═════ TASK INPUTS

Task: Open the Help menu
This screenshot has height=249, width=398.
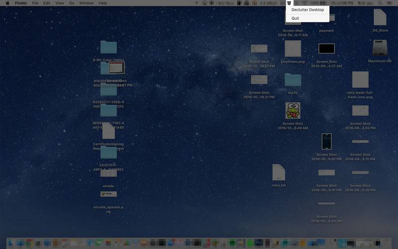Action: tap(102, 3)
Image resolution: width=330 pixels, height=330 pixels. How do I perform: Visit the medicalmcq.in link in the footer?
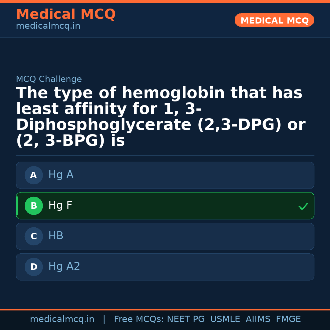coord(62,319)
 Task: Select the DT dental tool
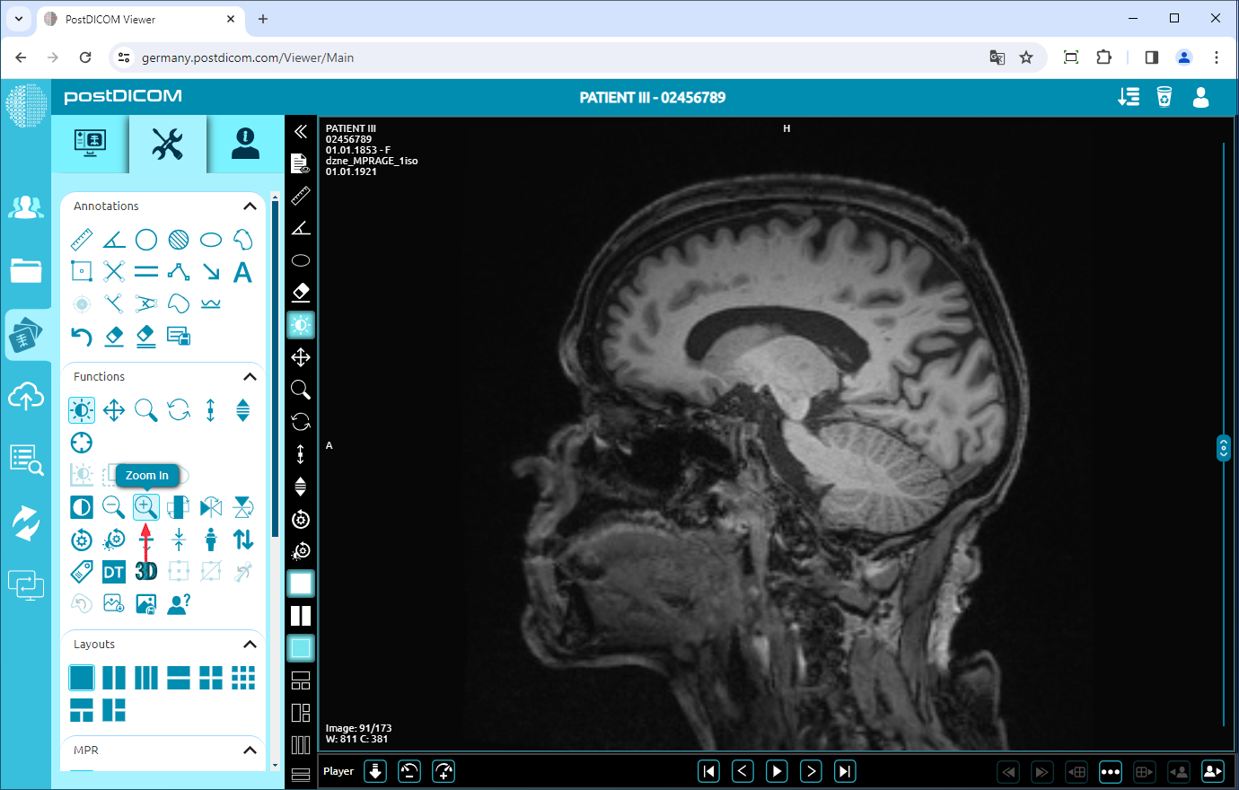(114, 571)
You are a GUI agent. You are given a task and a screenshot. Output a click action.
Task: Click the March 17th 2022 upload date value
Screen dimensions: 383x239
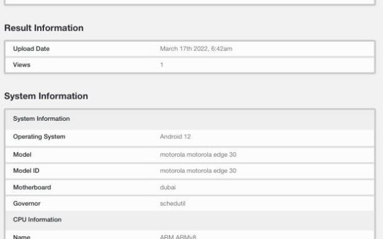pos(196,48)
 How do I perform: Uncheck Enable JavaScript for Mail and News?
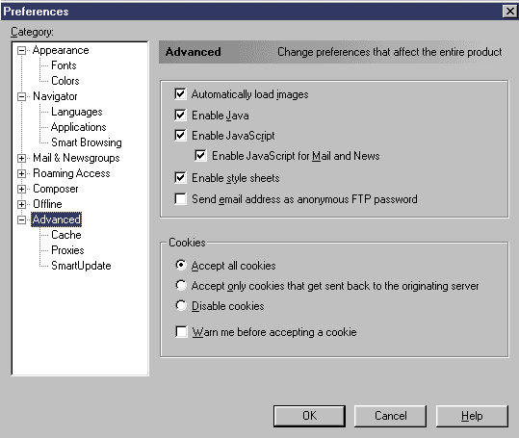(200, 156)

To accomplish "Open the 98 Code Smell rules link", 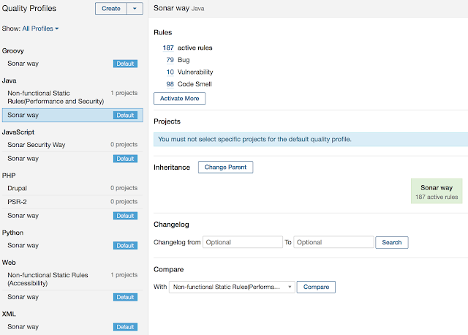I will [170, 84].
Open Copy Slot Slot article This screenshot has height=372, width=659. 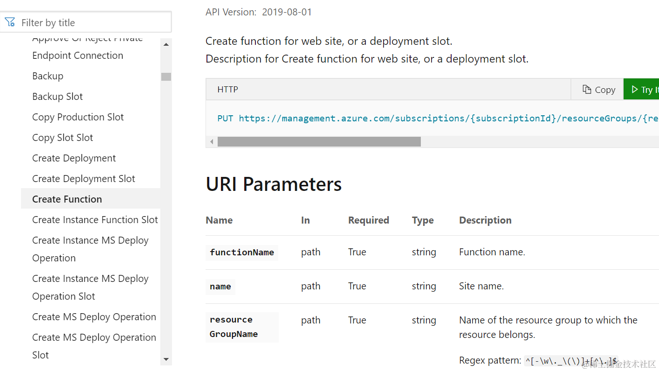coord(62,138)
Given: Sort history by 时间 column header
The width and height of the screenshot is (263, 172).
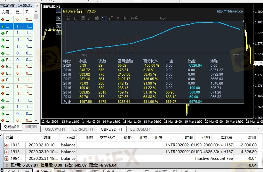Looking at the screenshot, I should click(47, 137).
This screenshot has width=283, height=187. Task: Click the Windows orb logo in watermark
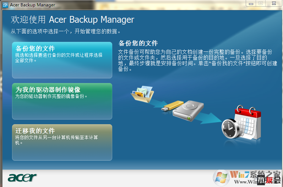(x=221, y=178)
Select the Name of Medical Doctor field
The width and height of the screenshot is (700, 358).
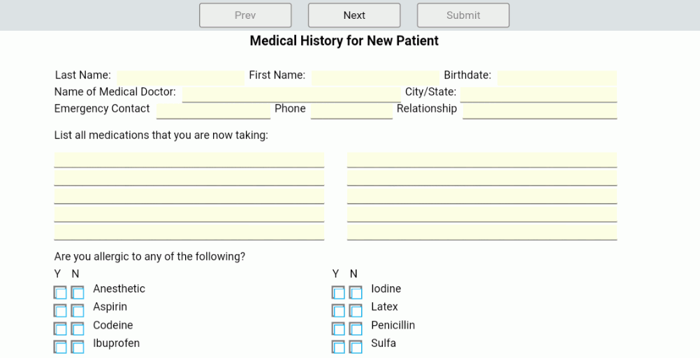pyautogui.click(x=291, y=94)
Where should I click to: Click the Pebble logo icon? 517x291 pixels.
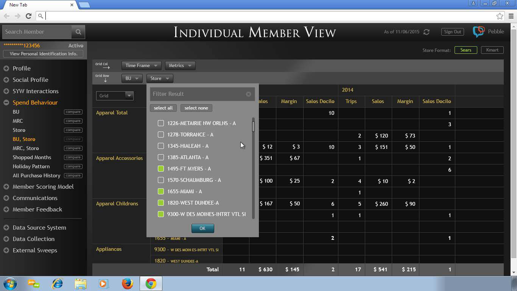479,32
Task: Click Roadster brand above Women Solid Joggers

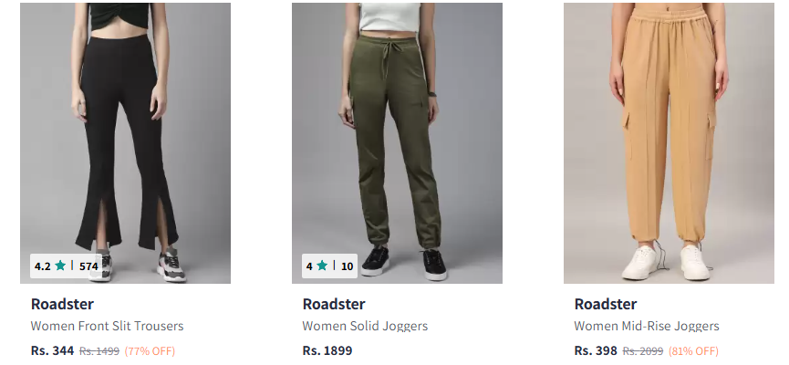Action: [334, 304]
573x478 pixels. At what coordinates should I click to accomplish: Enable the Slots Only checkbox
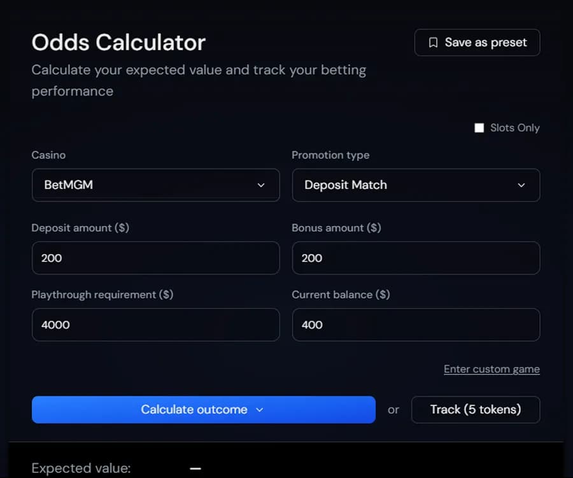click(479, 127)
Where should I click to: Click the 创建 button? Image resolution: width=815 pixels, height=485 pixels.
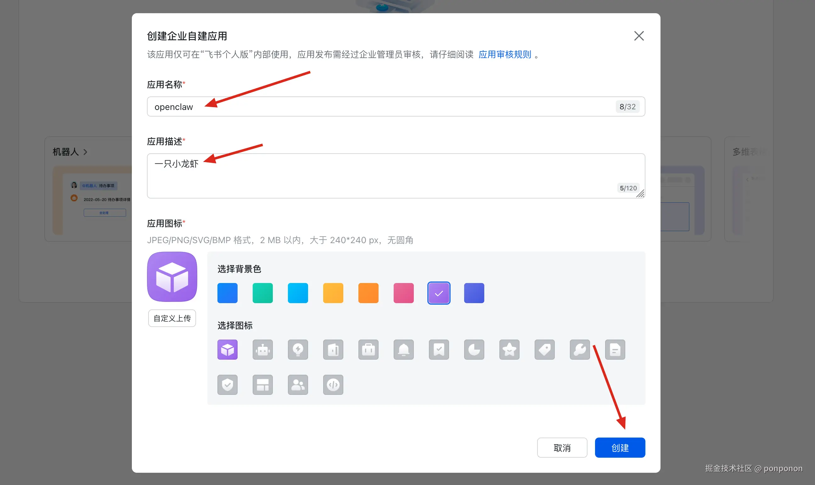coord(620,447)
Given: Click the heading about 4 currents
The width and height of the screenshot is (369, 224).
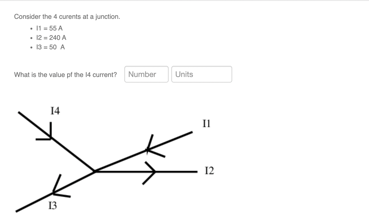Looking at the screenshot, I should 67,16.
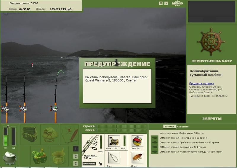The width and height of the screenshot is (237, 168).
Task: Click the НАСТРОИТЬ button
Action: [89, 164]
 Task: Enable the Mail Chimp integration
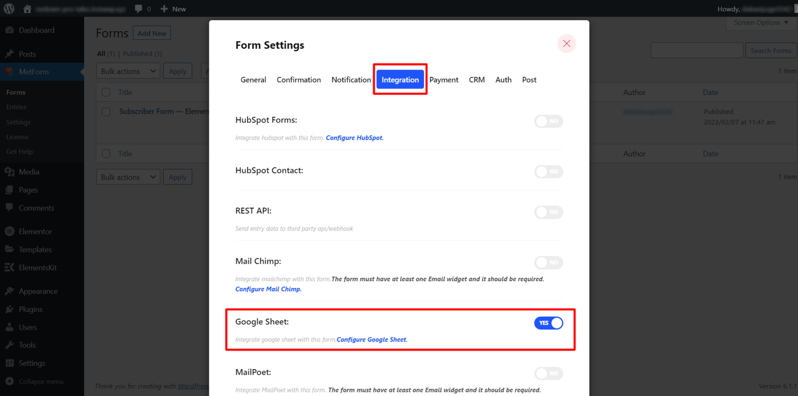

══════════
═════ TASK INPUTS

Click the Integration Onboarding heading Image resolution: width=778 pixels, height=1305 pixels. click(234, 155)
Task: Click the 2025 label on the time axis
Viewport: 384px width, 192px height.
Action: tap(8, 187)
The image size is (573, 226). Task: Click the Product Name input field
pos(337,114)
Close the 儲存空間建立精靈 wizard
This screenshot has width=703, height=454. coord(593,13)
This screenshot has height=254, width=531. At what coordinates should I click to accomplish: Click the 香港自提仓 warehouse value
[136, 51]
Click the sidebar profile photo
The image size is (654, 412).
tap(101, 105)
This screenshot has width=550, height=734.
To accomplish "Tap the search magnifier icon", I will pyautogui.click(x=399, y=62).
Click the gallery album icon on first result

══════════
═════ TASK INPUTS

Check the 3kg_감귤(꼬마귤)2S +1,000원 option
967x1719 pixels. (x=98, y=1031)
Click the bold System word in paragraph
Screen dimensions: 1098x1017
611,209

══════════

[TASK] Copy everything from the line containing "Where should I click to: Click the Pebble" down to the line containing "Task: Enable the Mail Chimp integration", with "checkbox" changed to "toggle switch" and nothing else altered. Leave the pictures out of your answer.

[THE RESPONSE]
Where should I click to: Click the Pebble logo icon? 517x291 pixels.
479,32
Task: Click Roadster brand above Women Solid Joggers

Action: [334, 304]
573x478 pixels. At what coordinates should I click to accomplish: Enable the Slots Only toggle switch
click(479, 127)
Where should I click to: Click the 创建 button? Image resolution: width=815 pixels, height=485 pixels.
coord(620,447)
Given: Click the heading about 4 currents
The width and height of the screenshot is (369, 224).
Looking at the screenshot, I should 67,16.
The width and height of the screenshot is (237, 168).
Task: Click the НАСТРОИТЬ button
Action: [89, 164]
 Task: Enable the Mail Chimp integration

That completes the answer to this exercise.